We can also observe a peak in July each year, corresponding to summer vacations for most people.
18% of stations represent 80% of found items
Data
Libraries
The following libraries are imported:
- pandas and numpy for data processing
- plotly.colors to use a specific colorscale
- plotly.graph_object for data visualization
import pandas as pd
import numpy as np
import plotly.colors
import plotly.graph_objects as go
Processing
1. Reading csv files
df_gares = pd.read_csv('data/referentiel-gares-voyageurs.csv', sep=';')
df_items = pd.read_csv('data/objets-trouves-restitution.csv', sep=';')

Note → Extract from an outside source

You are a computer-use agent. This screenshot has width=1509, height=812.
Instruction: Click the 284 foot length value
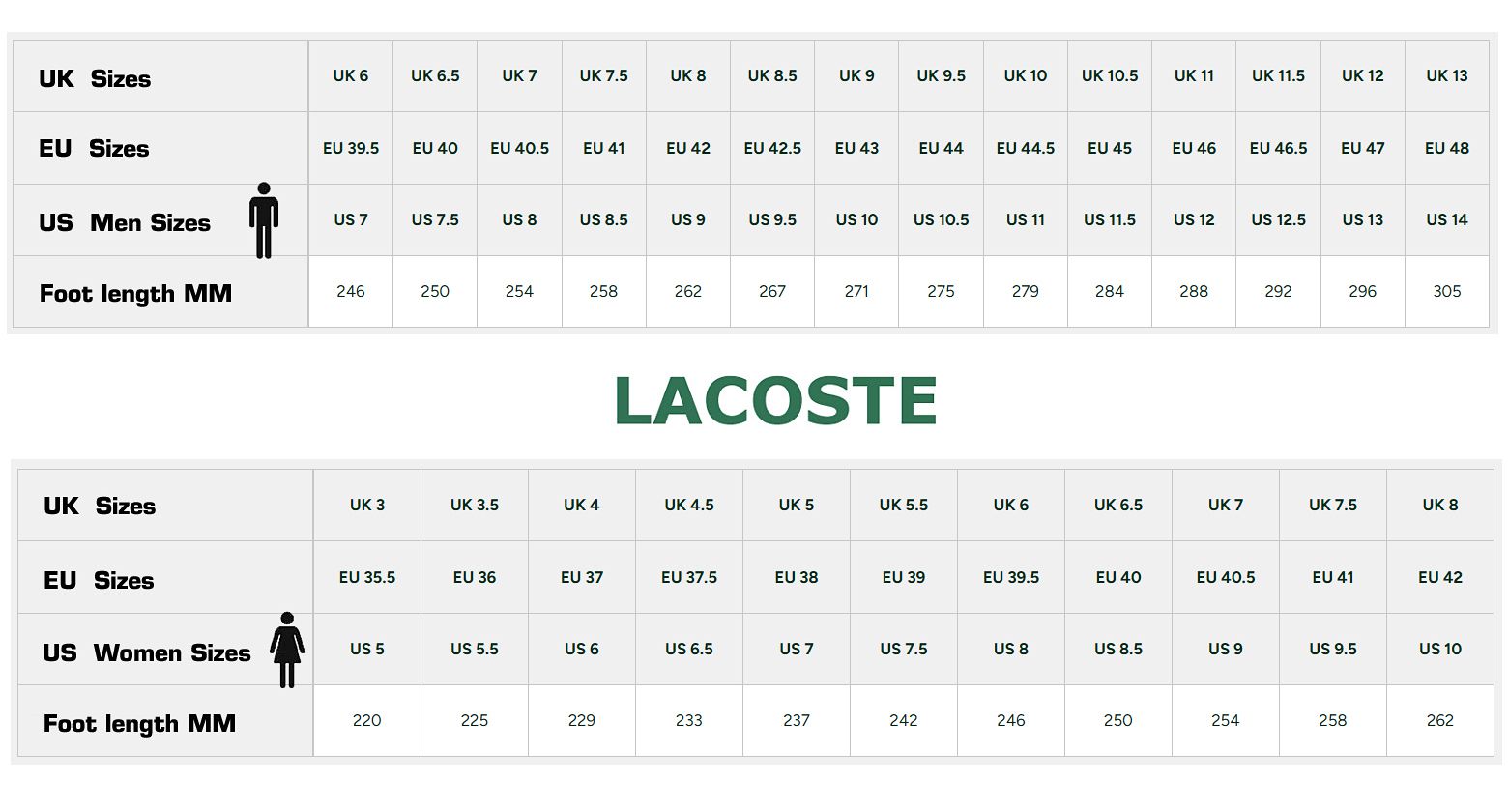[1110, 291]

These two dataframes contain contain the following data:
df_gares
: train station data, including latitude and longitude.df_items
: found item data, including date and location.
Sample data from df_gares
Code plate-forme | Intitulé gare | Intitulé fronton de gare | Gare DRG | Gare étrangère | Agence gare | Région SNCF | Unité gare | UT | Nbre plateformes | ... | Longitude WGS84 | Latitude WGS84 | Code UIC | TVS | Segment DRG | Niveau de service | SOP | RG | Date fin validité plateforme | WGS 84 | |
---|---|---|---|---|---|---|---|---|---|---|---|---|---|---|---|---|---|---|---|---|---|
0 | 00007-1 | Bourg-Madame | Bourg-Madame | True | False | Agence Grand Sud | REGION LANGUEDOC-ROUSSILLON | UG Languedoc Roussillon | BOURG MADAME GARE | 1 | ... | 1.948670 | 42.432407 | 87784876 | BMD | c | 1.0 | NaN | GARES C LANGUEDOC ROUSSILLON | NaN | 42.4324069,1.9486704 |
1 | 00014-1 | Bolquère - Eyne | Bolquère - Eyne | True | False | Agence Grand Sud | REGION LANGUEDOC-ROUSSILLON | UG Languedoc Roussillon | BOLQUERE EYNE GARE | 1 | ... | 2.087559 | 42.497873 | 87784801 | BQE | c | 1.0 | NaN | GARES C LANGUEDOC ROUSSILLON | NaN | 42.4978734,2.0875591 |
2 | 00015-1 | Mont-Louis - La Cabanasse | Mont-Louis - La Cabanasse | True | False | Agence Grand Sud | REGION LANGUEDOC-ROUSSILLON | UG Languedoc Roussillon | MONT LOUIS LA CABANASSE GARE | 1 | ... | 2.113138 | 42.502090 | 87784793 | MTC | c | 1.0 | NaN | GARES C LANGUEDOC ROUSSILLON | NaN | 42.5020902,2.1131379 |
Sampel data from df_items
Date | Date et heure de restitution | Gare | Code UIC | Nature d'objets | Type d'objets | Type d'enregistrement | |
---|---|---|---|---|---|---|---|
0 | 2014-03-09T14:25:29+01:00 | NaN | Paris Montparnasse | 87391003.0 | Manteau, veste, blazer, parka, blouson, cape | Vêtements, chaussures | Objet trouvé |
1 | 2018-01-23T15:07:32+01:00 | NaN | Saint-Étienne Châteaucreux | 87726000.0 | Montre | Bijoux, montres | Objet trouvé |
2 | 2018-02-06T15:35:49+01:00 | NaN | Rennes | 87471003.0 | Clés, porte-clés | Clés, porte-clés, badge magnétique | Objet trouvé |
2. Conversion to datetime
For now, the DataFrame has a Date column, but was not assigned any particular format.
df.Date.dtype
>> dtype('O')
In order to have a standardized datetime, pandas.to_datetime
can be applied to get a datetime, and then tz_convert
to make it french time.
df['Date'] = pd.to_datetime(df.Date, utc=True).dt.tz_convert('Europe/Paris')
3. Filtering dates
To know when data collection has actually been put into place, let's analyse dates contained in the DataFrame.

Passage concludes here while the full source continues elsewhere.